→ **Paginafragment**:

Na de Valentijnperiode werd bij van Holstein de helft van de belichting sneller uitgeschakeld om te voorkomen dat de lampwarmte de kastemperatuur teveel verhoogt waardoor er meer gelucht moet worden en er CO2 verlies optreedt.

Voorjaar 2017

Bij van Holstein wordt de nachttemperatuur verlaagd om daarmee de etmaaltemperatuur te beheersen. Het gevolg hiervan is een daling van het VD in de nachtperiode. Nu vinden we een zeer sporadische rotkop in één ras. Dit is overigens hetzelfde ras waarbij in het voorgaande seizoen duidelijk meer rotkop problemen speelden. In het voorjaar wordt er óp of zelfs beneden de FCG streeftabel geteeld. Dat laatste wordt vooral ingegeven vanwege de prijsvorming van dat moment.

Voorjaar 2016 speelden er bij van Holstein problemen met de meeldauw beheersing. Opvallend is dat daar voorjaar 2017 duidelijk minder sprake van is. Wel heeft het beheersen van meeldauw meer aandacht gekregen in de klimaatregeling. Zo is het diffuse klimaatdoek dit seizoen al bij een lagere straling gesloten om het gewas tegen teveel straling te beschermen.

→ **Verstrekte gegevens**:
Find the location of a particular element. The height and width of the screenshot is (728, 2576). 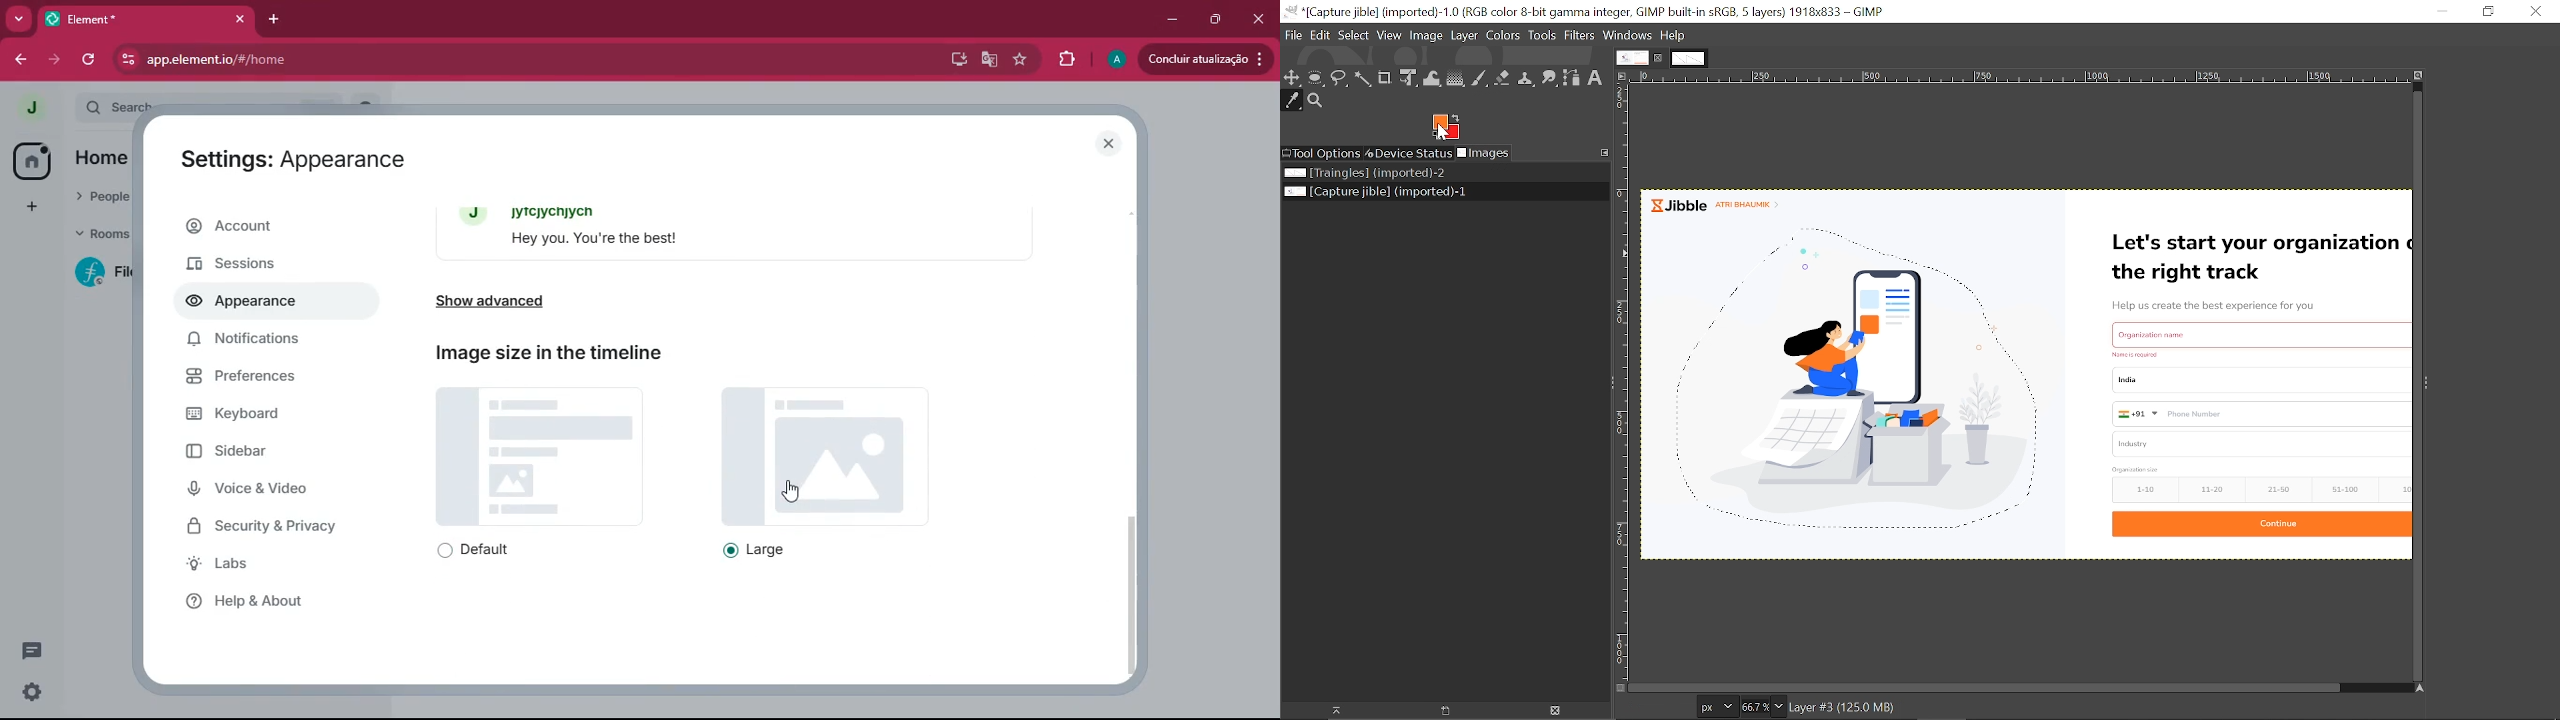

desktop is located at coordinates (955, 58).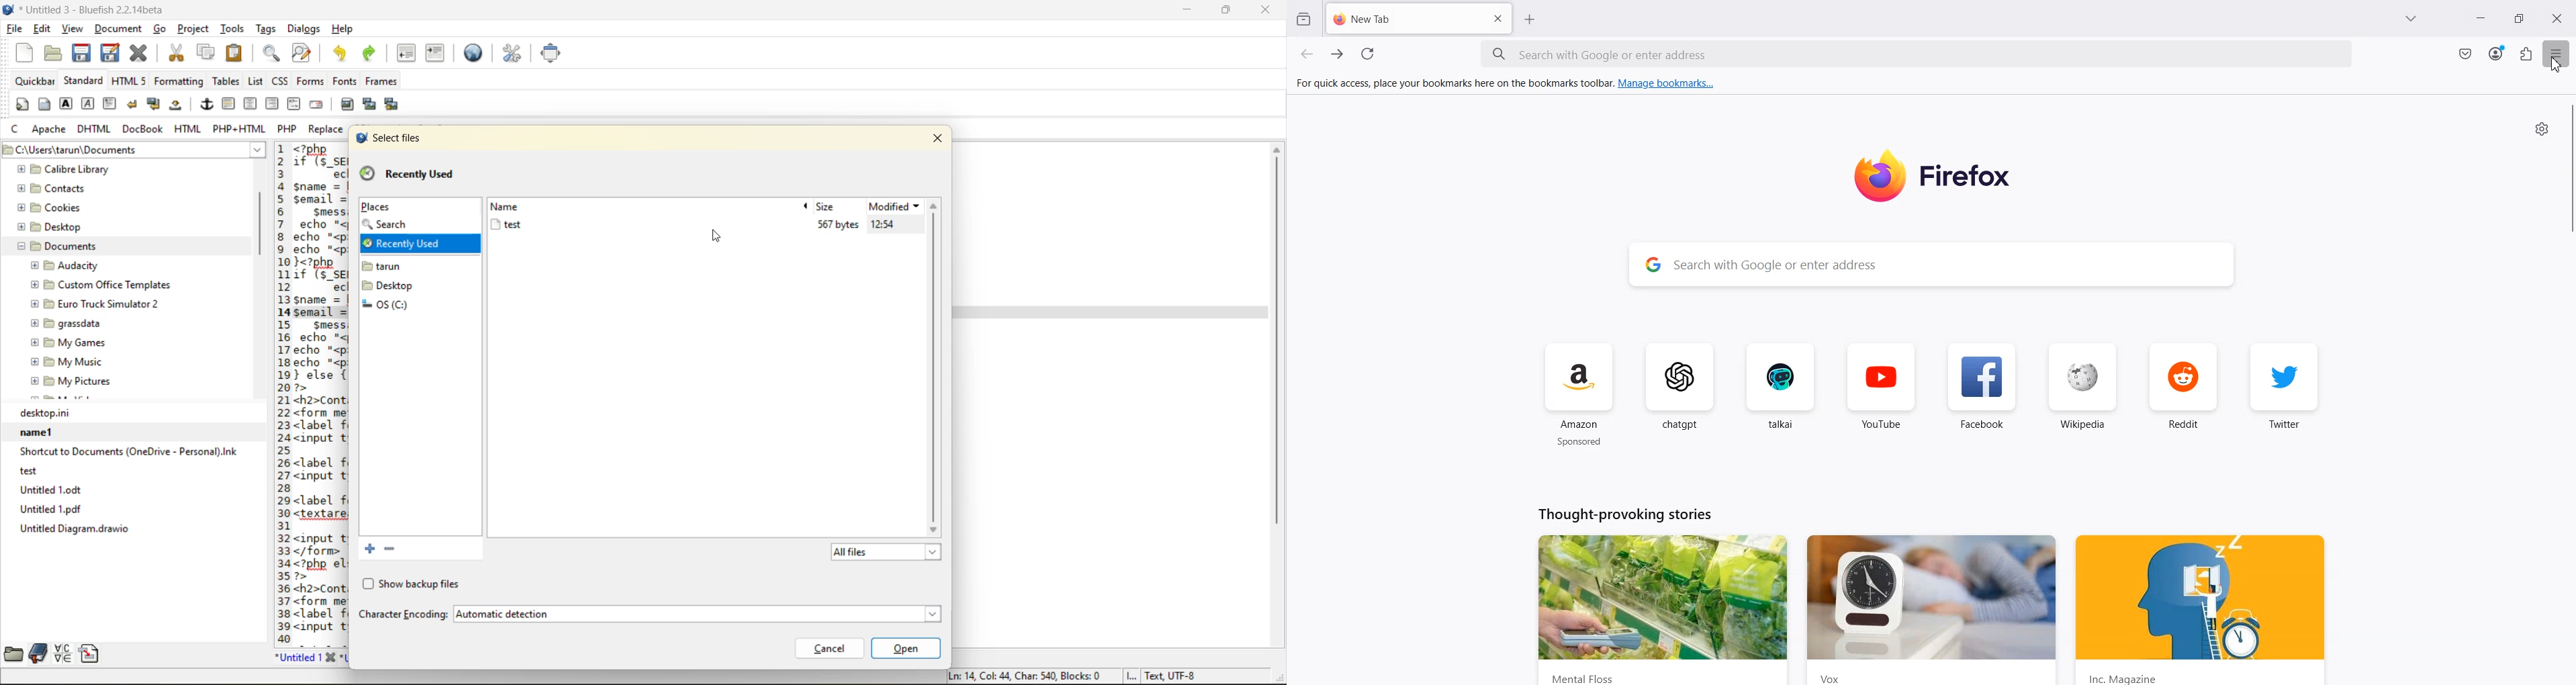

→ **Opgave**:
Herhaal letterlijk het deel van het fragment over de teelt bij van Holstein dat begint bij "Na de Valentijnperiode" en eindigt bij "CO2 verlies optreedt.".

→ **Antwoord**:
Na de Valentijnperiode werd bij van Holstein de helft van de belichting sneller uitgeschakeld om te voorkomen dat de lampwarmte de kastemperatuur teveel verhoogt waardoor er meer gelucht moet worden en er CO2 verlies optreedt.